Scan the entries below and report only how many lines contain "value".

WORKING DATA:
▼

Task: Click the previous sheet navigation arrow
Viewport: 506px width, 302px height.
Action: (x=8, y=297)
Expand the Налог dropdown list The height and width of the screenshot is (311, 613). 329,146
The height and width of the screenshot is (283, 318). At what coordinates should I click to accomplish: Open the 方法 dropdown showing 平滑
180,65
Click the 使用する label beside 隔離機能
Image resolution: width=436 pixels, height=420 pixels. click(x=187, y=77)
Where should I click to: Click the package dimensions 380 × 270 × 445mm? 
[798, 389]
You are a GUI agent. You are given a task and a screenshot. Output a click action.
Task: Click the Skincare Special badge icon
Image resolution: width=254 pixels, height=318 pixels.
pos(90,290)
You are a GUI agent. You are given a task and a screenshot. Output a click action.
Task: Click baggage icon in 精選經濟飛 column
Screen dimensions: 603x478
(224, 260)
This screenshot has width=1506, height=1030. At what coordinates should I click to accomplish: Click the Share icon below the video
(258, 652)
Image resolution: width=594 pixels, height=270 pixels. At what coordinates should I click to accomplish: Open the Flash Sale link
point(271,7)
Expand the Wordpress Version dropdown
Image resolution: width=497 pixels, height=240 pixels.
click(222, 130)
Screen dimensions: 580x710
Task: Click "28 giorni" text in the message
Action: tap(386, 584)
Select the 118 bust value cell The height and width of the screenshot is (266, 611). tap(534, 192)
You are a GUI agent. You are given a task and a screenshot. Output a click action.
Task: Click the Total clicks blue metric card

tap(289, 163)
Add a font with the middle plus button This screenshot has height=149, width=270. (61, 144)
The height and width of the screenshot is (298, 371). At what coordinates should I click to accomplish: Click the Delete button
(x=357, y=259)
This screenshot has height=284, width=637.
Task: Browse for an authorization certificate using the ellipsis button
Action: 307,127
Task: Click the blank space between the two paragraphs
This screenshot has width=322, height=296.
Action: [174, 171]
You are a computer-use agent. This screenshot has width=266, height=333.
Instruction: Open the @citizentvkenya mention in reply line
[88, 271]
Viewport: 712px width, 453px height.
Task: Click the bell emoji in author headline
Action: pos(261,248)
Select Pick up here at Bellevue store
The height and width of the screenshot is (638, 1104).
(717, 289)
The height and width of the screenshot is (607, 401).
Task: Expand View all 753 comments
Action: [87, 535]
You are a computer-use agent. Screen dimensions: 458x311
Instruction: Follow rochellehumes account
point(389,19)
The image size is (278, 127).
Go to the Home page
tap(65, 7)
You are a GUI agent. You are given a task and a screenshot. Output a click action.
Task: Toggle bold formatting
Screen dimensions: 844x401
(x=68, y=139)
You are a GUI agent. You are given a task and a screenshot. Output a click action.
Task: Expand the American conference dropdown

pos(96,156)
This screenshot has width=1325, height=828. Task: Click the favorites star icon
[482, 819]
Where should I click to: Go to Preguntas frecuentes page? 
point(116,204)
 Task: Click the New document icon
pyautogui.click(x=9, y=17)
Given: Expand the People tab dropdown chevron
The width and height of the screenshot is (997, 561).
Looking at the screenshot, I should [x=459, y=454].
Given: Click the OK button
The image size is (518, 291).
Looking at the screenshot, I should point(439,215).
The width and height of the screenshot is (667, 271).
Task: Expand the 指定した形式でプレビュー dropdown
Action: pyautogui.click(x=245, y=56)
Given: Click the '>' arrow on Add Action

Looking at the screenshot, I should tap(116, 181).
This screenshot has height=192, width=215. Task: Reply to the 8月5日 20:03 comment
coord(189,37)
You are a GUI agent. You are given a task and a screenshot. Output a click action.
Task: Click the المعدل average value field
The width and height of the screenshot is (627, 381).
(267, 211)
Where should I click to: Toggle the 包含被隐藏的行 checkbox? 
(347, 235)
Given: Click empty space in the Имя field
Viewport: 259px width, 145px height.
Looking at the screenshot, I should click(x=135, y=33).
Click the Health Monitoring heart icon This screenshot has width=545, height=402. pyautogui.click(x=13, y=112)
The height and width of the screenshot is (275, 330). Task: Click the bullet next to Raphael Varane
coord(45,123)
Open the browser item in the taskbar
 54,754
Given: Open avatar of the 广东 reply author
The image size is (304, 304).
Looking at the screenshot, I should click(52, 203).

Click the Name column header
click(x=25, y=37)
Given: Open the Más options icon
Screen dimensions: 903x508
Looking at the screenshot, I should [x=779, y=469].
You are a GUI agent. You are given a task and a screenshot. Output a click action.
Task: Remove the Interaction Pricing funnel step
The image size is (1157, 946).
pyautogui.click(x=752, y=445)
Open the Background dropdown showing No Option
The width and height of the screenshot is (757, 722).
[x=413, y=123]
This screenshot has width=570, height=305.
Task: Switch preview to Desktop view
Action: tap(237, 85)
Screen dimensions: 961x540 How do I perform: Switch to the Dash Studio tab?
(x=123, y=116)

▲

TASK SOLUTION:
2